• **WORK ITEM**
Copy out word for word everything in the entries from the line containing "on x-tick-label: 40%." down to the line containing "Looking at the", including both of those lines.

• **THE RECORDS**
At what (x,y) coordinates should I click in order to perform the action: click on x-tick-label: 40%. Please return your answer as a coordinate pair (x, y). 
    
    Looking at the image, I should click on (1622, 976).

---

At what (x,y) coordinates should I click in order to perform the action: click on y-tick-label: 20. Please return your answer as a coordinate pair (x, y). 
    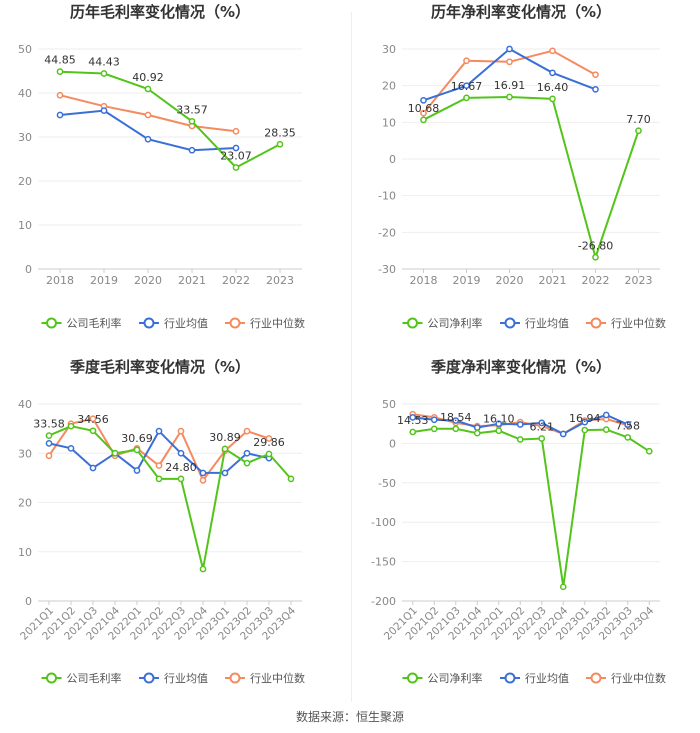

--

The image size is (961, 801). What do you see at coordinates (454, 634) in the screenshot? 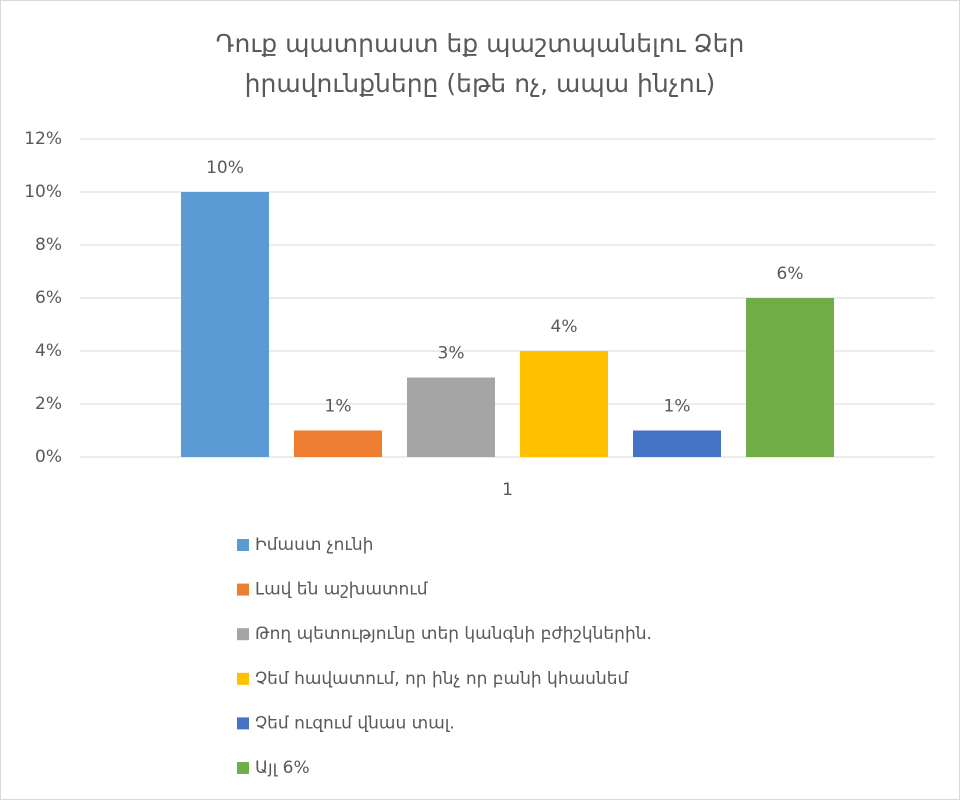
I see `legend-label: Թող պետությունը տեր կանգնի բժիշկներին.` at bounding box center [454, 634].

• **EXERCISE OUTPUT**
At what (x,y) coordinates should I click in order to perform the action: click on x-tick-label: 40%. Please return your answer as a coordinate pair (x, y). 
    
    Looking at the image, I should click on (1622, 976).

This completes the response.